§ Description of the task: Put the material below into a JSON list of strings, one string per line, leaving out blank lines.

§ Data provided:
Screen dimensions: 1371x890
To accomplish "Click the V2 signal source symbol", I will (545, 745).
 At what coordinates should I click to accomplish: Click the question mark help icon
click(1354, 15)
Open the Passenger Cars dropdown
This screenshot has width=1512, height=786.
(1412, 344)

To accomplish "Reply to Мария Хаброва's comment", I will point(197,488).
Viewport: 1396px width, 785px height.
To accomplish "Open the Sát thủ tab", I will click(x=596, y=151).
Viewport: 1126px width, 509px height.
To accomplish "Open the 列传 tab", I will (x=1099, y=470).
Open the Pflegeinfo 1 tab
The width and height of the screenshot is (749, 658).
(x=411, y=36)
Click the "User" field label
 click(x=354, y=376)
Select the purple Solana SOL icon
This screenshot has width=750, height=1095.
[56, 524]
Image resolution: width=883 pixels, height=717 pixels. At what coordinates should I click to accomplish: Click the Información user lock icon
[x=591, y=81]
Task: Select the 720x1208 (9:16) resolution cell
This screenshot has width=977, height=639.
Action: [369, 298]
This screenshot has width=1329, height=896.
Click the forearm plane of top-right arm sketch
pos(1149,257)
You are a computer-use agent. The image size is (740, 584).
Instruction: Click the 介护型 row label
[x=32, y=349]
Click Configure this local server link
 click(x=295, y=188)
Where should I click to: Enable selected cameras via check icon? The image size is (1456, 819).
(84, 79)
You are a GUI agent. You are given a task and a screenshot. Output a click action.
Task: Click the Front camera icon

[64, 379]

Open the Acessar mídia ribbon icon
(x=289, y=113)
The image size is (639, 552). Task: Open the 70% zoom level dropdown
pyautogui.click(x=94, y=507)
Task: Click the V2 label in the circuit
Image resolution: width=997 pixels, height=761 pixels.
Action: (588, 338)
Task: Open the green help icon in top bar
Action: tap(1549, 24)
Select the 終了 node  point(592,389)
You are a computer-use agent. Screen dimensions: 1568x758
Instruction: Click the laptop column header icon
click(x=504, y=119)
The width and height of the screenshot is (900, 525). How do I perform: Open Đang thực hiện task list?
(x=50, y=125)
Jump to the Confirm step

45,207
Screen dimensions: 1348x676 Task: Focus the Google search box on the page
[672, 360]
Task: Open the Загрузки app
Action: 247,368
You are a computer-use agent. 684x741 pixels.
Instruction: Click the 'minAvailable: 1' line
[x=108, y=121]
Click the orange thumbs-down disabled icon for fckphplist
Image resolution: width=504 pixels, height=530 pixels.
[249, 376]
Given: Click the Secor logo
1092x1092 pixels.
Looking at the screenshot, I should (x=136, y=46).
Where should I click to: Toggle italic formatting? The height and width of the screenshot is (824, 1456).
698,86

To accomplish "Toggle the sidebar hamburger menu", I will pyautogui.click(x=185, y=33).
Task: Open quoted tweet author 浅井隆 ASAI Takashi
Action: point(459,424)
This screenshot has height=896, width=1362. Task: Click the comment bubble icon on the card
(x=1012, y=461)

§ Solution below:
[
  "Screen dimensions: 1371x890",
  "To accomplish \"Click the V2 signal source symbol\", I will (545, 745).",
  " At what coordinates should I click to accomplish: Click the question mark help icon",
  "click(1354, 15)",
  "Open the Passenger Cars dropdown",
  "This screenshot has width=1512, height=786.",
  "(1412, 344)",
  "To accomplish \"Reply to Мария Хаброва's comment\", I will point(197,488).",
  "Viewport: 1396px width, 785px height.",
  "To accomplish \"Open the Sát thủ tab\", I will click(x=596, y=151).",
  "Viewport: 1126px width, 509px height.",
  "To accomplish \"Open the 列传 tab\", I will (x=1099, y=470).",
  "Open the Pflegeinfo 1 tab",
  "The width and height of the screenshot is (749, 658).",
  "(x=411, y=36)",
  "Click the \"User\" field label",
  " click(x=354, y=376)",
  "Select the purple Solana SOL icon",
  "This screenshot has width=750, height=1095.",
  "[56, 524]",
  "Image resolution: width=883 pixels, height=717 pixels. At what coordinates should I click to accomplish: Click the Información user lock icon",
  "[x=591, y=81]",
  "Task: Select the 720x1208 (9:16) resolution cell",
  "This screenshot has width=977, height=639.",
  "Action: [369, 298]",
  "This screenshot has width=1329, height=896.",
  "Click the forearm plane of top-right arm sketch",
  "pos(1149,257)",
  "You are a computer-use agent. The image size is (740, 584).",
  "Instruction: Click the 介护型 row label",
  "[x=32, y=349]",
  "Click Configure this local server link",
  " click(x=295, y=188)",
  "Where should I click to: Enable selected cameras via check icon? The image size is (1456, 819).",
  "(84, 79)",
  "You are a GUI agent. You are given a task and a screenshot. Output a click action.",
  "Task: Click the Front camera icon",
  "[64, 379]",
  "Open the Acessar mídia ribbon icon",
  "(x=289, y=113)",
  "The image size is (639, 552). Task: Open the 70% zoom level dropdown",
  "pyautogui.click(x=94, y=507)",
  "Task: Click the V2 label in the circuit",
  "Image resolution: width=997 pixels, height=761 pixels.",
  "Action: (588, 338)",
  "Task: Open the green help icon in top bar",
  "Action: tap(1549, 24)",
  "Select the 終了 node  point(592,389)",
  "You are a computer-use agent. Screen dimensions: 1568x758",
  "Instruction: Click the laptop column header icon",
  "click(x=504, y=119)",
  "The width and height of the screenshot is (900, 525). How do I perform: Open Đang thực hiện task list?",
  "(x=50, y=125)",
  "Jump to the Confirm step",
  "45,207",
  "Screen dimensions: 1348x676 Task: Focus the Google search box on the page",
  "[672, 360]",
  "Task: Open the Загрузки app",
  "Action: 247,368",
  "You are a computer-use agent. 684x741 pixels.",
  "Instruction: Click the 'minAvailable: 1' line",
  "[x=108, y=121]",
  "Click the orange thumbs-down disabled icon for fckphplist",
  "Image resolution: width=504 pixels, height=530 pixels.",
  "[249, 376]",
  "Given: Click the Secor logo",
  "1092x1092 pixels.",
  "Looking at the screenshot, I should (x=136, y=46).",
  "Where should I click to: Toggle italic formatting? The height and width of the screenshot is (824, 1456).",
  "698,86",
  "To accomplish \"Toggle the sidebar hamburger menu\", I will pyautogui.click(x=185, y=33).",
  "Task: Open quoted tweet author 浅井隆 ASAI Takashi",
  "Action: point(459,424)",
  "This screenshot has height=896, width=1362. Task: Click the comment bubble icon on the card",
  "(x=1012, y=461)"
]